Records of word and element locations:
--------------------------------
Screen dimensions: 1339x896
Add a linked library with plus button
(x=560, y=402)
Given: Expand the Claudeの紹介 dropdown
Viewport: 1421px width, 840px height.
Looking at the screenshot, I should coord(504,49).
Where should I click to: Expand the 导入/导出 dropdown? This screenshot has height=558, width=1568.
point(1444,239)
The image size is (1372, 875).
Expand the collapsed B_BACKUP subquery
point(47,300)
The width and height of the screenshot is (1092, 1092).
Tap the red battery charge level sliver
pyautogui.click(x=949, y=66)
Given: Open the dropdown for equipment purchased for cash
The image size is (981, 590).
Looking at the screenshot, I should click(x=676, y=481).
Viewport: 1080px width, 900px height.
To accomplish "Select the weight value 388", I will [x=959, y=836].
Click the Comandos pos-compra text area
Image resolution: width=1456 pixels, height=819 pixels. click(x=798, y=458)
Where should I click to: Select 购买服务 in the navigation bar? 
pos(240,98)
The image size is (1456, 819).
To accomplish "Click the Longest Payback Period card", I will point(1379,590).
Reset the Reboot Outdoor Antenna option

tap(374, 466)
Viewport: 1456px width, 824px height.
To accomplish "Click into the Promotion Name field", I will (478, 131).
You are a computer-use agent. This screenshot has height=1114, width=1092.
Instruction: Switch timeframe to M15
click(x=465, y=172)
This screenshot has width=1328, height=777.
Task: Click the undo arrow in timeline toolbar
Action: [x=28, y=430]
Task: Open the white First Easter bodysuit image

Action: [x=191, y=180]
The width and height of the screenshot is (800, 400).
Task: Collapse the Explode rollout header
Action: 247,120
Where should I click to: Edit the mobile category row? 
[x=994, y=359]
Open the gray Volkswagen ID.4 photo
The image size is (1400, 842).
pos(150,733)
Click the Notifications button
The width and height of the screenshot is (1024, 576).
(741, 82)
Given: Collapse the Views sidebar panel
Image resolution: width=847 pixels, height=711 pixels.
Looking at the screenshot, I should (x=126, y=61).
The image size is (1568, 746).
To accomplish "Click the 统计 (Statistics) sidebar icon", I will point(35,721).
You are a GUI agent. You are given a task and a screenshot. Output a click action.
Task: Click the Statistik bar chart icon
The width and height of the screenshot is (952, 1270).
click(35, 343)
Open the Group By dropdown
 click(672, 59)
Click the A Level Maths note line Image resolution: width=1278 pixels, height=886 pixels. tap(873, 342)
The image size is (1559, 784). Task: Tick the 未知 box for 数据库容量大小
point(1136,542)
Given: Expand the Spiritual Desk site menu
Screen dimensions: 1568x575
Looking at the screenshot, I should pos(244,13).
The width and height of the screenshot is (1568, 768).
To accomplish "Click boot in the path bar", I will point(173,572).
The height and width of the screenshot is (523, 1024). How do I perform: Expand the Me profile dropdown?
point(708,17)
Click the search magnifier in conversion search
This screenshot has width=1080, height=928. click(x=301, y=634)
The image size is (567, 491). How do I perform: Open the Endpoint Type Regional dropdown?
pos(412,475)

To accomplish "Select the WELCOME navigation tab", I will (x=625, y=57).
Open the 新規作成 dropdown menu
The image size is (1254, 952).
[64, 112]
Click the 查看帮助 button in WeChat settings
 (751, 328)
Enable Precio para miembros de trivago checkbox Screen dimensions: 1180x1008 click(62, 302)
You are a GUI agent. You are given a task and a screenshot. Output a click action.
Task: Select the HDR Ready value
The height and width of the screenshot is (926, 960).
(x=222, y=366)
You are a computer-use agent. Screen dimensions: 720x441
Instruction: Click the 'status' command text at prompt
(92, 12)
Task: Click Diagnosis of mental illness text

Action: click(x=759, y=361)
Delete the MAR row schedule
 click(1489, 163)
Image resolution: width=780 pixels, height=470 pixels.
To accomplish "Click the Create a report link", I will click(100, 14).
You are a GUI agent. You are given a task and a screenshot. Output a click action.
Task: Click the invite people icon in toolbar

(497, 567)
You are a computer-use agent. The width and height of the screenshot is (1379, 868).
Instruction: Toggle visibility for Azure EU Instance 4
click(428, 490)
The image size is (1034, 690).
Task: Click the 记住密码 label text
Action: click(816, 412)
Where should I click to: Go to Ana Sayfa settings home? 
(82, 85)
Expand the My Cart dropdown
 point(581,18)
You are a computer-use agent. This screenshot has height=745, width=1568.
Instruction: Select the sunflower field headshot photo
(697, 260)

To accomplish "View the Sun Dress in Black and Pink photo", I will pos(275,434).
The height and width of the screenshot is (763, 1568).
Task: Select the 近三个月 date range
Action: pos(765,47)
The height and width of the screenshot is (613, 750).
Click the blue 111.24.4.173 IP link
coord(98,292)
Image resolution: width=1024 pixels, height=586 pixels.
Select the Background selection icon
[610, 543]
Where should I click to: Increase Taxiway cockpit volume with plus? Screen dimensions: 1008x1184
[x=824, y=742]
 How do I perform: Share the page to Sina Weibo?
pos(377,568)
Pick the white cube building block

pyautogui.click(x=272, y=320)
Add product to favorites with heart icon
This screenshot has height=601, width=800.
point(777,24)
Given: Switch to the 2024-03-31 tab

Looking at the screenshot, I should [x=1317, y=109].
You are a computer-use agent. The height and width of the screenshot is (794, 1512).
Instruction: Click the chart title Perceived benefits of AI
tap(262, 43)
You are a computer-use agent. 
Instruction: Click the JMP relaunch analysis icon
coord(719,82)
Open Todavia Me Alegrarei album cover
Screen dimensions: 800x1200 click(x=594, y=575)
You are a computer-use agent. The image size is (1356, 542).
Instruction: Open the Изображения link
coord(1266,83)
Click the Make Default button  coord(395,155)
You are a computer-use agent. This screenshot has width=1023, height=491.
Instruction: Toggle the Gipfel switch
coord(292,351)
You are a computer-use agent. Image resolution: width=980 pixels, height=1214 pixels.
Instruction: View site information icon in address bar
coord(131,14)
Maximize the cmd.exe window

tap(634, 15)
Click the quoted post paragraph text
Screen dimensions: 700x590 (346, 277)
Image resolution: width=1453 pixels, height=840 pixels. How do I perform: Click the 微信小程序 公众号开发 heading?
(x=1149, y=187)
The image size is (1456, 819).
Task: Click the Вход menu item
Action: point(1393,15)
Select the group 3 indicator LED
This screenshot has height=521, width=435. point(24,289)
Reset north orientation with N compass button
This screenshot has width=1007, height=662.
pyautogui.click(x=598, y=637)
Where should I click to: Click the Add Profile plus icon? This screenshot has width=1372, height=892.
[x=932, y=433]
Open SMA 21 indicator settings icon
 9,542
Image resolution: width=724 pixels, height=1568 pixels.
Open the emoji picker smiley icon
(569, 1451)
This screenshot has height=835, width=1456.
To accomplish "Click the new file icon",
--------------------------------
◆ **Your instructions**: Please recast the records as a Markdown table with the columns Row and Line, starting at the line that has "Where should I click to: Increase" and stopping after the line that has "Action: point(1393,15)". Number each row and skip blank lines.

◆ **Expected answer**:
| Row | Line |
|---|---|
| 1 | Where should I click to: Increase Taxiway cockpit volume with plus? Screen dimensions: 1008x1184 |
| 2 | [x=824, y=742] |
| 3 |  How do I perform: Share the page to Sina Weibo? |
| 4 | pos(377,568) |
| 5 | Pick the white cube building block |
| 6 | pyautogui.click(x=272, y=320) |
| 7 | Add product to favorites with heart icon |
| 8 | This screenshot has height=601, width=800. |
| 9 | point(777,24) |
| 10 | Given: Switch to the 2024-03-31 tab |
| 11 | Looking at the screenshot, I should [x=1317, y=109]. |
| 12 | You are a computer-use agent. The height and width of the screenshot is (794, 1512). |
| 13 | Instruction: Click the chart title Perceived benefits of AI |
| 14 | tap(262, 43) |
| 15 | You are a computer-use agent.  |
| 16 | Instruction: Click the JMP relaunch analysis icon |
| 17 | coord(719,82) |
| 18 | Open Todavia Me Alegrarei album cover |
| 19 | Screen dimensions: 800x1200 click(x=594, y=575) |
| 20 | You are a computer-use agent. The image size is (1356, 542). |
| 21 | Instruction: Open the Изображения link |
| 22 | coord(1266,83) |
| 23 | Click the Make Default button  coord(395,155) |
| 24 | You are a computer-use agent. This screenshot has width=1023, height=491. |
| 25 | Instruction: Toggle the Gipfel switch |
| 26 | coord(292,351) |
| 27 | You are a computer-use agent. Image resolution: width=980 pixels, height=1214 pixels. |
| 28 | Instruction: View site information icon in address bar |
| 29 | coord(131,14) |
| 30 | Maximize the cmd.exe window |
| 31 | tap(634, 15) |
| 32 | Click the quoted post paragraph text |
| 33 | Screen dimensions: 700x590 (346, 277) |
| 34 | Image resolution: width=1453 pixels, height=840 pixels. How do I perform: Click the 微信小程序 公众号开发 heading? |
| 35 | (x=1149, y=187) |
| 36 | The image size is (1456, 819). |
| 37 | Task: Click the Вход menu item |
| 38 | Action: point(1393,15) |